How the mainline factor still shapes civic and international landscape

While mainline denominations and many congregations continue to decline, new research suggests that the distinctive cultures, beliefs, and practices of these mainstream Christian bodies are still playing an important social function—in the U.S. and abroad—especially in the areas of civic life and international development. This mainline effect was seen in a study of volunteering and the rise of the non-affiliated from 1990 to 2018 that Dingeman Wiertz of University College-London presented at a session of the New York meeting of the American Sociological Association, which RW attended in August. In looking at state-level data on both secular and religious volunteering rates using the Current Population Survey from 2002 to 2015, the American Religious Identification Survey, and Pew surveys, the researcher did not find much decline in volunteering related to the growth of the non-affiliated or “nones” in the population. There was a 20 percent decline in the hours devoted to religious volunteering in areas with high rates of disaffiliation. But changes in such measures as church attendance only lowered the rate of religious volunteering and not secular volunteering.

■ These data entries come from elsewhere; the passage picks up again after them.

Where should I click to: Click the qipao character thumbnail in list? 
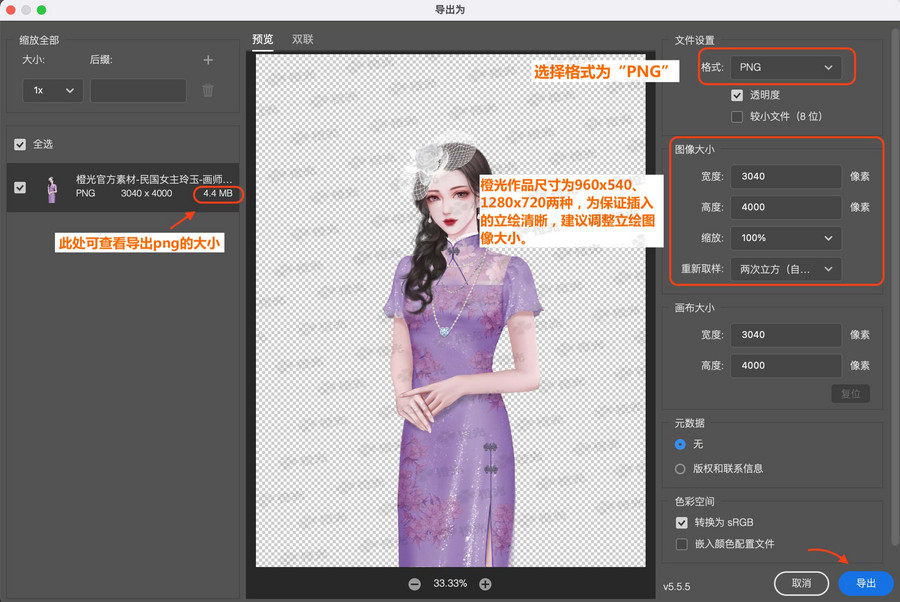[51, 187]
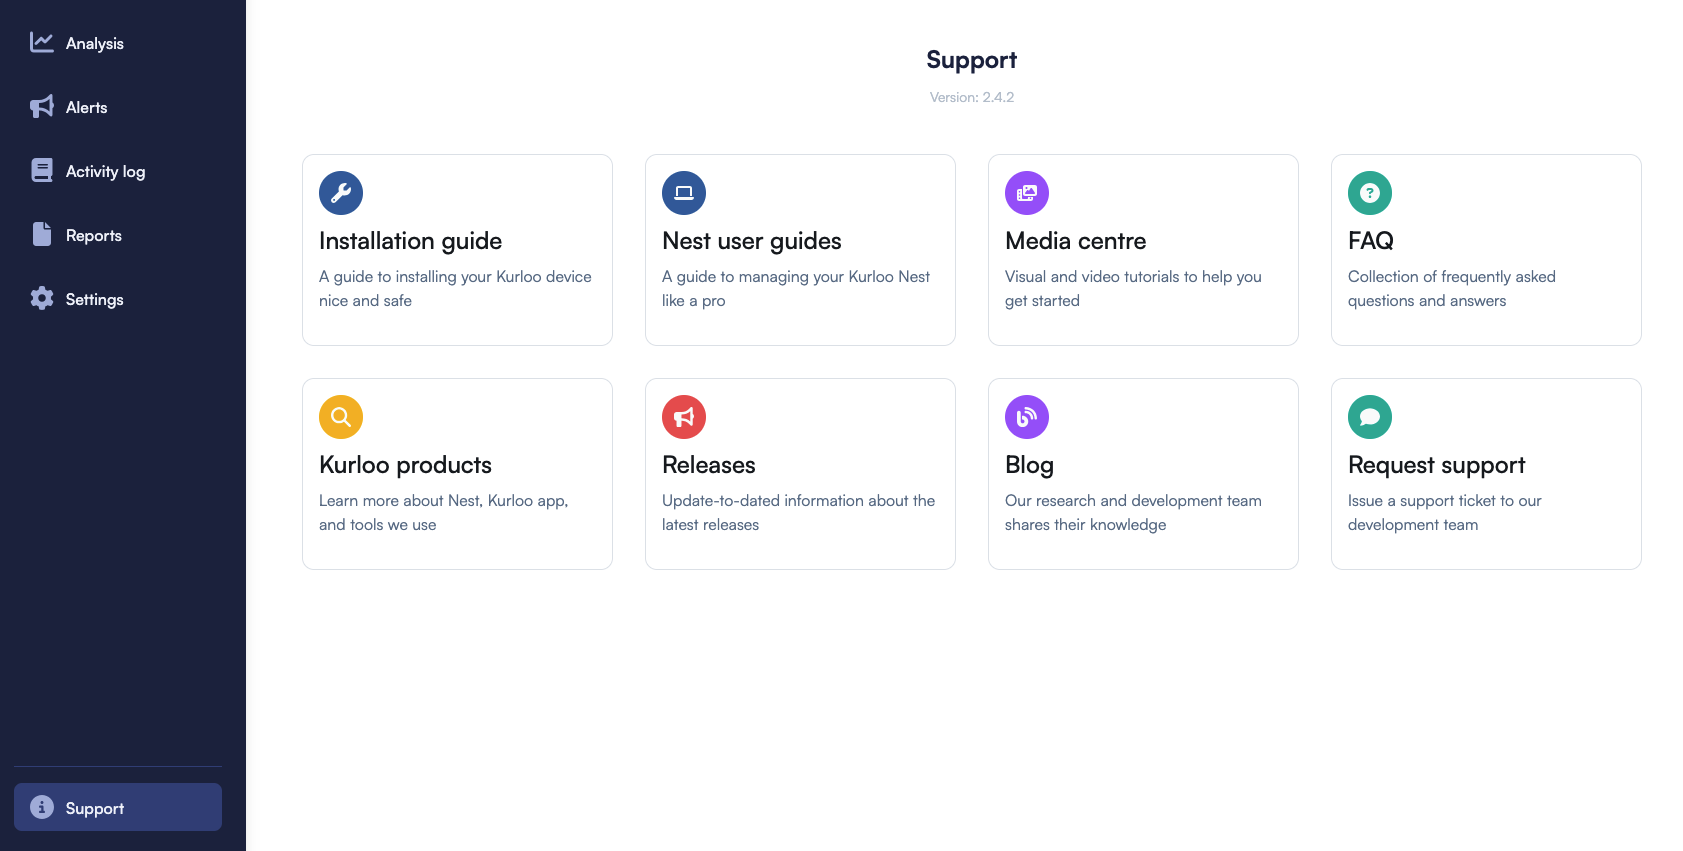Click the green FAQ question mark icon

coord(1370,193)
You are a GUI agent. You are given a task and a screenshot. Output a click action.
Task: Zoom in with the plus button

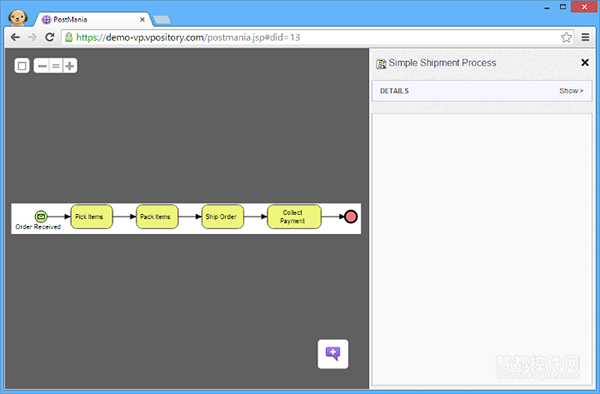pos(70,66)
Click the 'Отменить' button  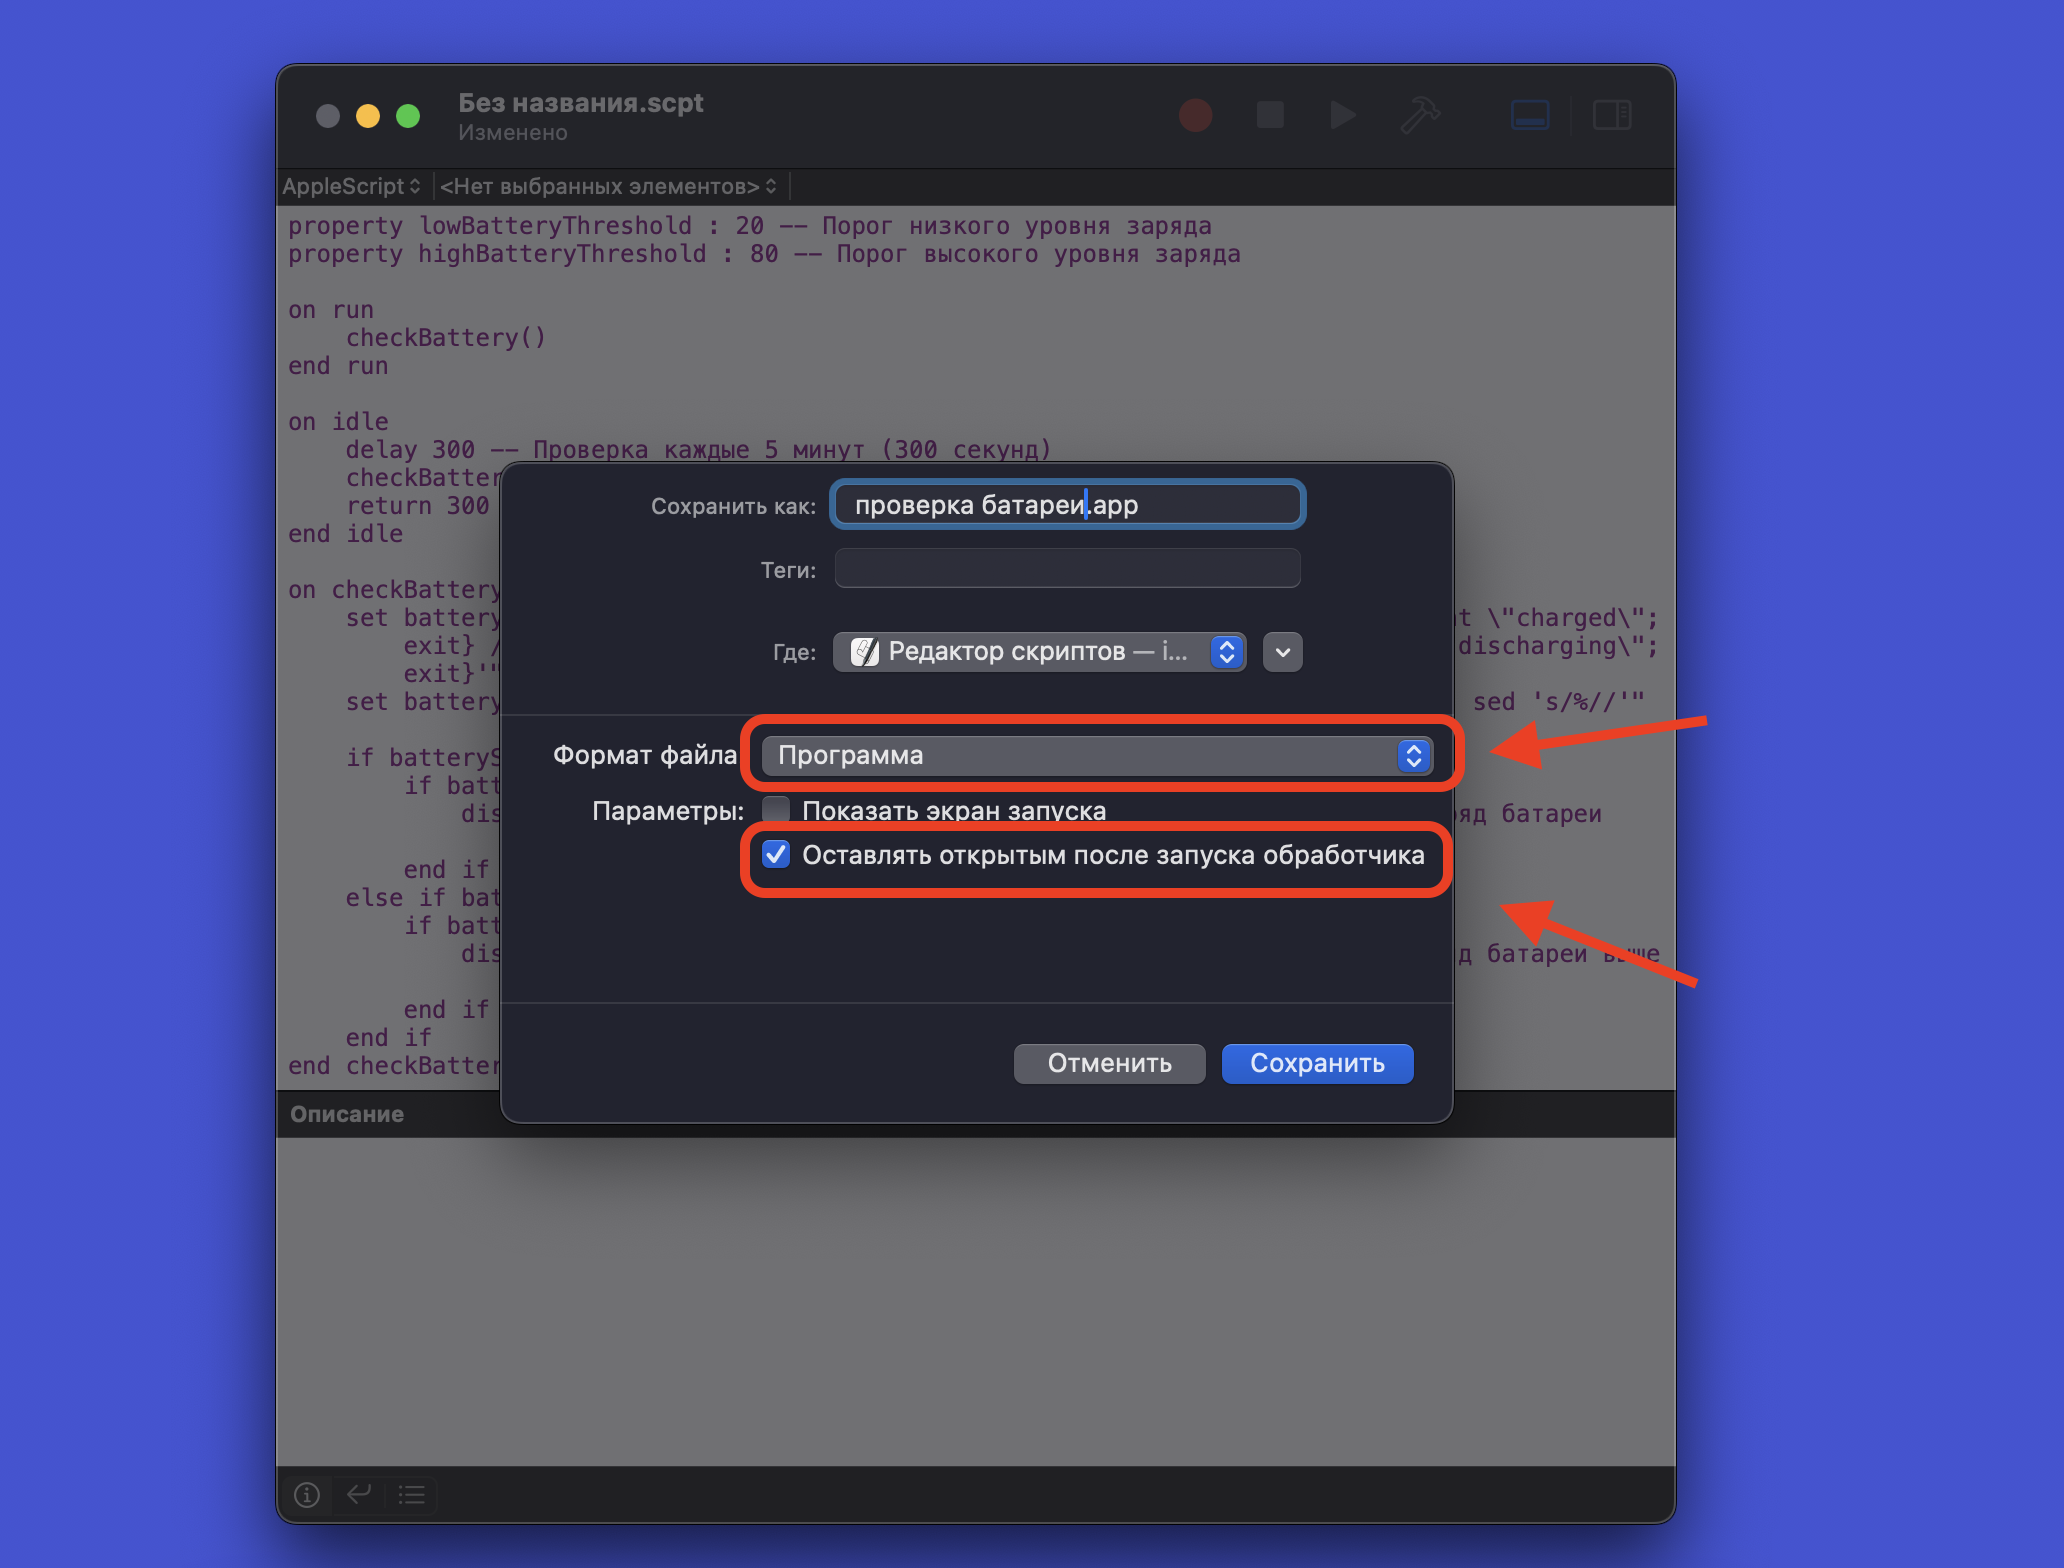[x=1109, y=1063]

Wiertz found more secular volunteering overall, but it mattered where these nones were coming from geographically and which groups they were disaffiliating from. In areas with a high rate of disaffiliation from mainline Protestant churches, there was also a significant decline in civic volunteering. He concluded that, “There are different civic landscapes in the country. If people are leaving the mainline Protestant churches, there is a significant decline in civic volunteering.” Another paper, this one presented at the Association for the Sociology of Religion meeting held across the street from the ASA conference, found that areas of the U.S. with large numbers of mainline Protestants tend to be negatively associated with hate crimes. Shawn Ratcliff of the University of Nebraska looked at the incidence of hate crimes, as reflected in FBI and other law enforcement data, in relation to counties’ religious composition and found that in counties where mainline Protestant adherents were more dominant there were both less incidents of hate crimes and less crimes in general. Ratcliff argued that mainline Protestants are more likely to act as “stewards of society” discouraging such anti-social behavior.

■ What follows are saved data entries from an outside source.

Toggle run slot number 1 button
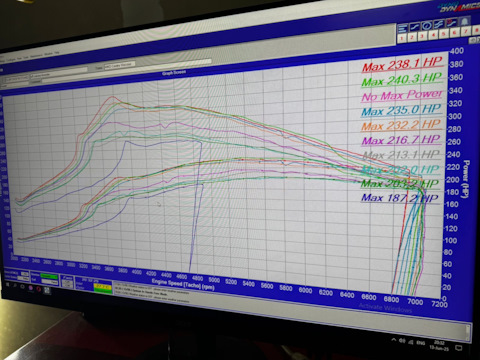 point(402,38)
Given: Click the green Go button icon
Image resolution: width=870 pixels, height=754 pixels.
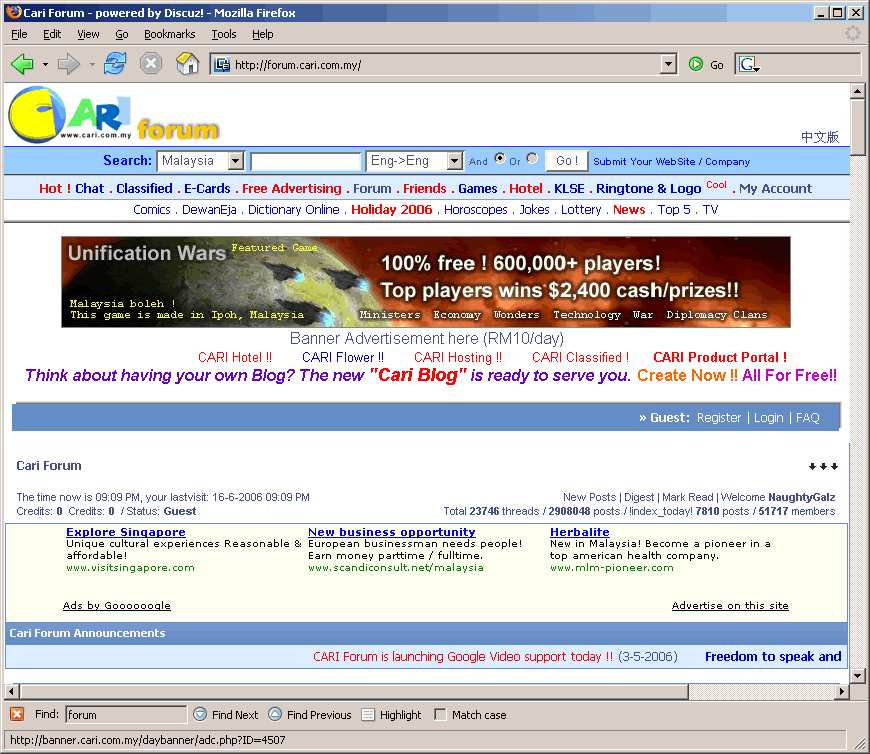Looking at the screenshot, I should coord(696,65).
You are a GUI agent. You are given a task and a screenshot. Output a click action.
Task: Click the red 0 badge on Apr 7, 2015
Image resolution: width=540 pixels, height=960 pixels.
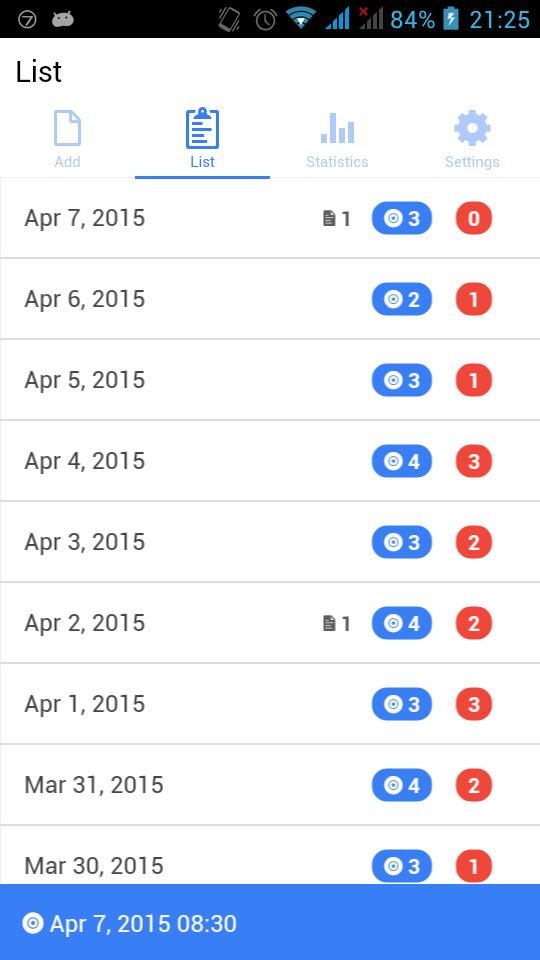pyautogui.click(x=474, y=219)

In Africa, the Pentecostal movement has attracted the most attention for its high growth rates and large churches, but the mainline denominations brought to the continent by the first missionaries continue to represent important sources of community life and support for congregations and their members, writes Beth Ann Williams in the Journal of Religion in Africa (online in August). The researcher conducted interviews with rural and urban women in Nairobi and northern Tanzania, looking at the way mainline churches unite people across divisions of ethnicity, nation, and class. Williams found that while African women have felt a new sense of agency and emotional support in the Pentecostal and African Independent (indigenous) churches, the stability of the mainline congregations, especially the Anglican, Lutheran, and Presbyterian churches, has preserved their appeal for many women. Unlike the Pentecostal and African Independent congregations, which often deny women full participation and leadership roles, the mainline churches have opened their doors to women leaders, even if in practice few have attained high leadership positions. The stability of the mainline churches has permitted these women to anticipate and access benefits from their church networks and gain strength though consistent religious practices.

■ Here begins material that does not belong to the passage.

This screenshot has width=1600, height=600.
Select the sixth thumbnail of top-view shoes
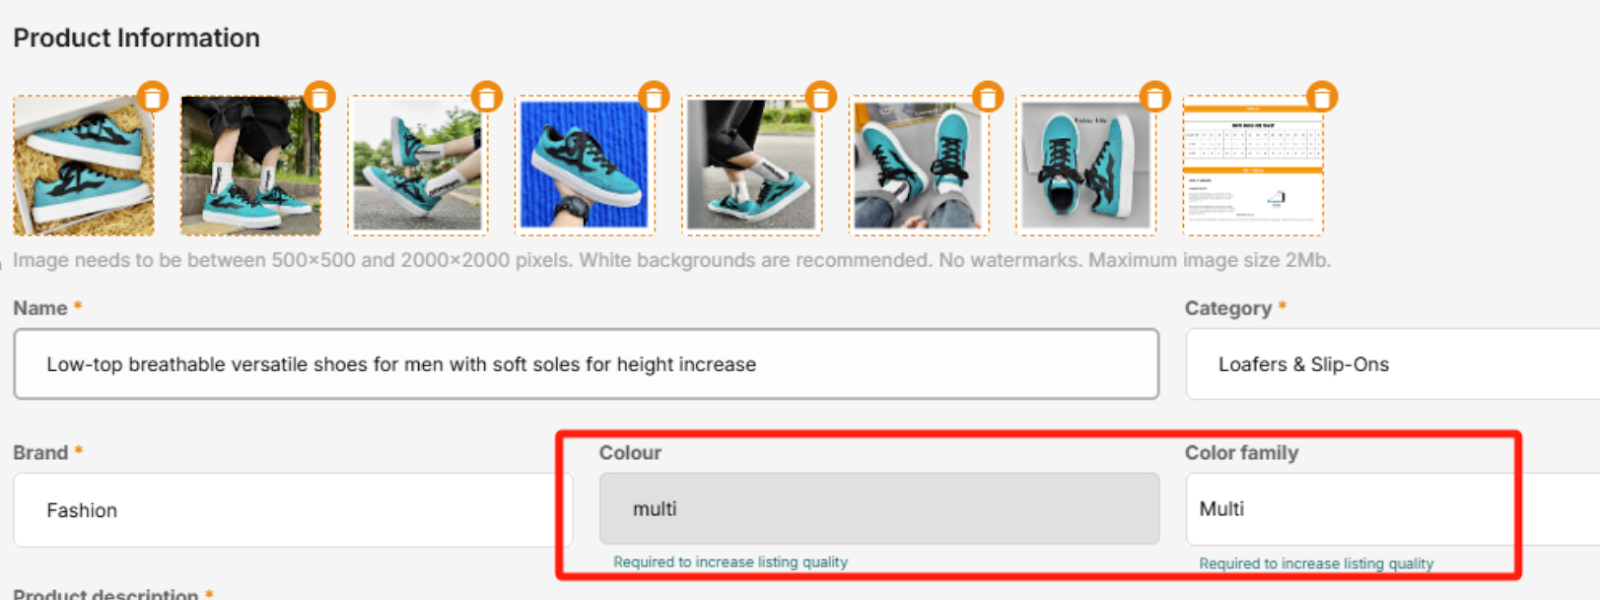[918, 167]
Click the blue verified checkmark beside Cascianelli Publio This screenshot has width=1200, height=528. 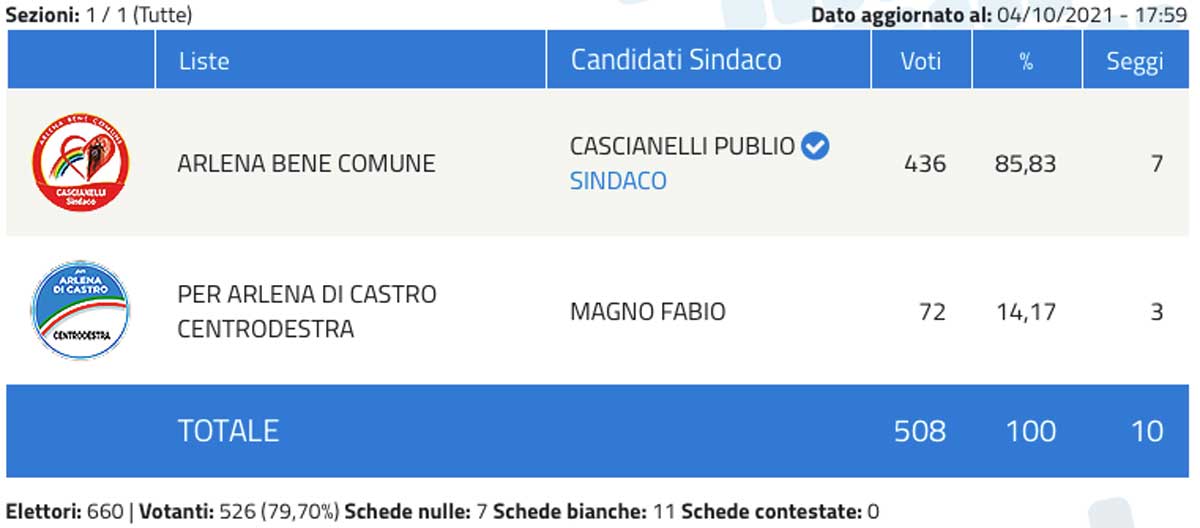[x=816, y=147]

These “mission churches” provide resources to poor women and girls beyond those of their hometowns and ethnic and kin relations, serving as sites of aid distribution, networking for loans (often provided by members pooling their resources), or as an emergency safety net. Even those who claimed that they did not receive such benefits valued the sense of community they felt in such churches. For upper-class African women, the mission churches provided connections with international partners who supplied resources beyond what a local congregation could provide. This could take place either through encounters between single actors or through congregational partnerships, such as “sister churches,” as well as through overseas sponsors and scholarships for educational opportunities. Churchwomen regularly attended regional conferences for training and developing new skills. Williams notes that the standardized lessons, lectionaries and other printed material, and even the church uniforms, provided by bodies such as the Evangelical Lutheran Church of Tanzania gave members a structure and a sense of unity that they valued in their lives. She writes that this sense of empowerment often took place regardless of whether “church leadership [had] ideological or political roles for religious programming[, as] members often grasp[ed] onto different facets of church life for their own ends, from leveraging prayer groups into rotating loan cooperatives to wearing their church uniforms to avoid harassment when traveling.”